Lower Lambda Values Mean Thinner Boards
PIR boards have a relatively low lambda value in comparison to other insulating materials (usually between 0.019 and 0.026 W/mK), which significantly reduces the thickness of the material needed. For instance, layers as thin as 40 mm PIR insulation can be used to achieve the U-value objective for external walls.
PIR boards are incredibly versatile to deal with because of their thin design. Up to a third less material needs to be transported, considerably reducing the number of CO2 emissions brought on by transportation. This lessens the project’s environmental impact and presents the building industry with numerous options to lower its carbon footprint.
Easier to Handle
In addition to affecting shipping volumes, the thinness of the insulating layer also makes these boards exceptionally light (5 to 8 times lighter than other conventional materials like mineral wool). This not only means lower transportation emissions but also makes these boards incredibly simple to handle and install.
Installation is much quicker and less expensive as a result. Shorter screws are needed for thinner boards, increasing savings. Additionally, since the boards don’t contain any fibers, installing them doesn’t irritate the eyes, skin, or lungs.
Resistant to Moisture
The PIR boards’ capacity to withstand moisture makes them a dependable and long-lasting solution for wall applications. Water cannot penetrate the closed cell structure of the foam. This ensures the material’s long-term insulating value because it keeps its shape and does not sag over time.
PIR foam has a water vapor diffusion coefficient (=µ value) that is naturally high. As a result, it has a higher resistance to water vapor. However, the installation and storage guidelines must be followed. By doing so, these boards will be a future-proof solution for your wall projects.
How to Choose the Right Boards for Your Project?
This type of insulation comes in different thicknesses from 25 and 40mm PIR insulation all the way to the 150mm boards as the thickest options. The appropriate thickness will depend on the specific application and the desired level of insulation.
Also, don’t forget to consider the available space for the insulation when selecting the thickness as well as the dimensions of the boards to ensure that they will fit in the space where they will be installed. That said, most 40mm boards on the market are considered multipurpose.

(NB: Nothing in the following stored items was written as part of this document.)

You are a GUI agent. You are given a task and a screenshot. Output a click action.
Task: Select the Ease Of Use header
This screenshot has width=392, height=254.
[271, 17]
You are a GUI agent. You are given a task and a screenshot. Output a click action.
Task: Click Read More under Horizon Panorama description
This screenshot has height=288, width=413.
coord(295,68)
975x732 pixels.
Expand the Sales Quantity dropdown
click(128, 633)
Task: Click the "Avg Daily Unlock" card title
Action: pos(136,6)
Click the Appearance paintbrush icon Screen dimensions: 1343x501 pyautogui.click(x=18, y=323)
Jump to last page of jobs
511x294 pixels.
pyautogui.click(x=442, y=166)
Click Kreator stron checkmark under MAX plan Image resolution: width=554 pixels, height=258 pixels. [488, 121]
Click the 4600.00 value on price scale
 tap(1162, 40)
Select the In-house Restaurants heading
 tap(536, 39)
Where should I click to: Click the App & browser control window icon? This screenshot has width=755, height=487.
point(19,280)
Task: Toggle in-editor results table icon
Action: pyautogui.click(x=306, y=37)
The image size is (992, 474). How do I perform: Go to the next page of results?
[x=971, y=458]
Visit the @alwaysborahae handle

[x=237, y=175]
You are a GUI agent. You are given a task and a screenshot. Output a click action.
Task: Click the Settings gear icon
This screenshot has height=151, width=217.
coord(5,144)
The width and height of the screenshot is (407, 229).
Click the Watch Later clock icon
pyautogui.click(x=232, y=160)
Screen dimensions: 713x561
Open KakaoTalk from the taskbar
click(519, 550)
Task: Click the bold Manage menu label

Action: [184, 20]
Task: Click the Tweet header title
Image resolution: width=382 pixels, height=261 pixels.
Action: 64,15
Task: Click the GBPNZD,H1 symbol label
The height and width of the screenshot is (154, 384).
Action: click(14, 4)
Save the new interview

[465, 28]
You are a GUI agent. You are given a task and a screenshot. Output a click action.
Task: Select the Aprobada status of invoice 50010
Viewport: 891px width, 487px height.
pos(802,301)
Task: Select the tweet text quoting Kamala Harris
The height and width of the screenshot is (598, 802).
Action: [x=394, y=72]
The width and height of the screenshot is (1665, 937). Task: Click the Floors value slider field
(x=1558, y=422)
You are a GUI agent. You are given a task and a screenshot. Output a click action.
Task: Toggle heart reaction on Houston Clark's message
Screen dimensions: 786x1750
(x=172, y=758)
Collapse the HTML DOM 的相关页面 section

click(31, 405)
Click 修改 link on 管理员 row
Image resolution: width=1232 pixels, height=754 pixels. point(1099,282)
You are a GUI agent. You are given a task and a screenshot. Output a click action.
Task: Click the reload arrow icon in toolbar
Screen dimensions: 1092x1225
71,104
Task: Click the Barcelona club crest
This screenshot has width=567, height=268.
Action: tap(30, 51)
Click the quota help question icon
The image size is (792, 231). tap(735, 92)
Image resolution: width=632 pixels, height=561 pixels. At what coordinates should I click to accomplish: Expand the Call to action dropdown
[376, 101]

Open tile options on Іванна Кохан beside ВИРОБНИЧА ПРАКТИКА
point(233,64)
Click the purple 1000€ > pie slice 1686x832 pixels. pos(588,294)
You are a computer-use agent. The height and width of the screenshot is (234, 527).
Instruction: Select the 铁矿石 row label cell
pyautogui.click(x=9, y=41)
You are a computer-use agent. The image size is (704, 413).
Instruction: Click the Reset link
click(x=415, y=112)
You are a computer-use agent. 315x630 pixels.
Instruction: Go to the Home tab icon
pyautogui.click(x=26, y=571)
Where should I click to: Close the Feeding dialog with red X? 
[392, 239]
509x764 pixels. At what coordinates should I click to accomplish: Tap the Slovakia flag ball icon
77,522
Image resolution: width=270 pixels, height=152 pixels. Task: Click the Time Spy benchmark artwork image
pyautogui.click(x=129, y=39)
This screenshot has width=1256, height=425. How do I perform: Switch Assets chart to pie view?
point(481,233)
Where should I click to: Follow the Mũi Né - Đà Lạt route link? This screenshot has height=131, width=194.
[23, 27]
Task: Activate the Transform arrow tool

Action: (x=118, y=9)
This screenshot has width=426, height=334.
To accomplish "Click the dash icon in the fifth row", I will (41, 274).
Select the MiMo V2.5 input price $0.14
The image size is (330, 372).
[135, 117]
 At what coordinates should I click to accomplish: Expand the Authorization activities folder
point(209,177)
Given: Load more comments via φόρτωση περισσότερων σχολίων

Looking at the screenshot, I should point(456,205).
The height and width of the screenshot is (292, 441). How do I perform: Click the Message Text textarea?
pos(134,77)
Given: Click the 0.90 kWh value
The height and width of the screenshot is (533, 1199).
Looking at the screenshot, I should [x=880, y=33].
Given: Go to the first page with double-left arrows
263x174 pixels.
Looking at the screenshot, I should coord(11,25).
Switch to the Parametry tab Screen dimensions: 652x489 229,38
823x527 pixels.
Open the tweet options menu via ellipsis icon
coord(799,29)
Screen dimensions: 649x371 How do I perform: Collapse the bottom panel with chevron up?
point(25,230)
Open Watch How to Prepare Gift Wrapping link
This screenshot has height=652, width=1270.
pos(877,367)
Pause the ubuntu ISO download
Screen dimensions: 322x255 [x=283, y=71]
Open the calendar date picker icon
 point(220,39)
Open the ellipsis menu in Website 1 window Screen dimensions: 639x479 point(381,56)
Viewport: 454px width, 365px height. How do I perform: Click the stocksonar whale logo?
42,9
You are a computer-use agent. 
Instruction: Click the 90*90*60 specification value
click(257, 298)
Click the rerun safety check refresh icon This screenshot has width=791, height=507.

They are thicker than 25mm boards to offer more insulation while being thin enough not to take up a significant amount of space. As a result, they can be used in anything from external walls to flat or pitched roofs, floors, and timber-framed or steel-framed systems.
The R-value of a material is a measure of its thermal resistance, and a higher R-value indicates better insulation Polyisocyanurate boards have an R-value of about 5.6 per 25mm of thickness. This means that a 25 mm thick board has an R-value of 5.6, while a 40mm PIR insulation board has an R-value of 9.
It is generally recommended to use boards with the highest R-value that fits in the available space, as this will provide the best thermal performance and energy efficiency. You may want to consult with a building professional or refer to the guidelines for your region to determine the R-value you need for your specific project.
It’s important to note that the R-value of an insulation material can vary depending on factors such as the density of the material, the temperature of the surrounding environment, and the type of application. For example, the R-value of PIR boards may be lower when it is installed in an attic or crawl space than when it is installed in a wall cavity.
There are many brands that make polyisocyanurate boards, including Kingspan, Еcotherm, Quinn, Mannok, Celotex, and others. These brands are known for producing high-quality PIR insulation that is reliable and effective in insulating different parts of buildings.
Finding the boards that best suit your needs requires comparing products from several brands. You might also want to think about things like the insulating board’s cost, toughness, and fire resistance.